- Opening Delimiter -

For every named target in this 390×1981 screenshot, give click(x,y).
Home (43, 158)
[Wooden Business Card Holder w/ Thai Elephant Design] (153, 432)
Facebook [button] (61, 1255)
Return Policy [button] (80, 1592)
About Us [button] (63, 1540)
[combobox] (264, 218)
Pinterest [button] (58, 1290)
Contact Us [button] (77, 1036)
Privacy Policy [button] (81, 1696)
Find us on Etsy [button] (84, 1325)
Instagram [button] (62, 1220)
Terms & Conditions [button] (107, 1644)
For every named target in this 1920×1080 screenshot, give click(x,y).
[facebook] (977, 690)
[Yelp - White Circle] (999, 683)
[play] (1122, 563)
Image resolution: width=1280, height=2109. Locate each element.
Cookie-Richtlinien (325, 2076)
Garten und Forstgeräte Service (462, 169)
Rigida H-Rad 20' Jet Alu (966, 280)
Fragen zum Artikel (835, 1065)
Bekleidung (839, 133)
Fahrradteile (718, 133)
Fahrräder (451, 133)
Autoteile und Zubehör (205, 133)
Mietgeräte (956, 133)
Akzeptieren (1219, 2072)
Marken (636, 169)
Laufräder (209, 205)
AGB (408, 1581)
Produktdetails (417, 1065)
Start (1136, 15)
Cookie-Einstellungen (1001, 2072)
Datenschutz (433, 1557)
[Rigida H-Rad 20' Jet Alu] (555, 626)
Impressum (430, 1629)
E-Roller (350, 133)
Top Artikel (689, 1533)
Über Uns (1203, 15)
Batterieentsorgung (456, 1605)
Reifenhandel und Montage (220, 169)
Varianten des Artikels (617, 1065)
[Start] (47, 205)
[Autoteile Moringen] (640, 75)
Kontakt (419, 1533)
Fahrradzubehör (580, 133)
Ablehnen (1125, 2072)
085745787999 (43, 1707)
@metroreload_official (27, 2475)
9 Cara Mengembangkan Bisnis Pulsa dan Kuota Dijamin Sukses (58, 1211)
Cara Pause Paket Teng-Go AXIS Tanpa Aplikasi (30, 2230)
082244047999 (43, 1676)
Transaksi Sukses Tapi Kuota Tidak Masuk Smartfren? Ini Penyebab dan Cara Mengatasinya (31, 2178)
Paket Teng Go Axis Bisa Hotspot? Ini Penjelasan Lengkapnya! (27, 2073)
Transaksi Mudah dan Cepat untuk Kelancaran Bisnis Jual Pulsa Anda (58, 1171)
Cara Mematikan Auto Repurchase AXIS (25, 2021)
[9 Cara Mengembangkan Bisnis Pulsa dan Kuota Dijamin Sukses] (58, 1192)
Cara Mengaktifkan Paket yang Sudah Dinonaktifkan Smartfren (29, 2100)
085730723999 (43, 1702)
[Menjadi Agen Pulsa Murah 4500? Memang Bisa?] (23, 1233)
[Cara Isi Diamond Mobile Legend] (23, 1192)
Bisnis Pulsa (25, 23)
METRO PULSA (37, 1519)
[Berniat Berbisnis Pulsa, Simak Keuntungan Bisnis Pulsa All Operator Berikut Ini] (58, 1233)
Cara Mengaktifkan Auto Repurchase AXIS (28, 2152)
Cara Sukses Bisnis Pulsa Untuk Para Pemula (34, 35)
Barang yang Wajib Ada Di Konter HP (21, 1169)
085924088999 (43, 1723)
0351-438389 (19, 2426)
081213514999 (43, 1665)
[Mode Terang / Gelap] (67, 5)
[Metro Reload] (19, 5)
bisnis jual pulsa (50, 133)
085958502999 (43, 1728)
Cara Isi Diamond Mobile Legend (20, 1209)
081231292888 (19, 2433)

- Closing Delimiter -

- _REQUIRED WORK_
Your whole answer should be one number, the count of lines in the records that hold "Teng".

- _ANSWER TO THIS PROBLEM_
2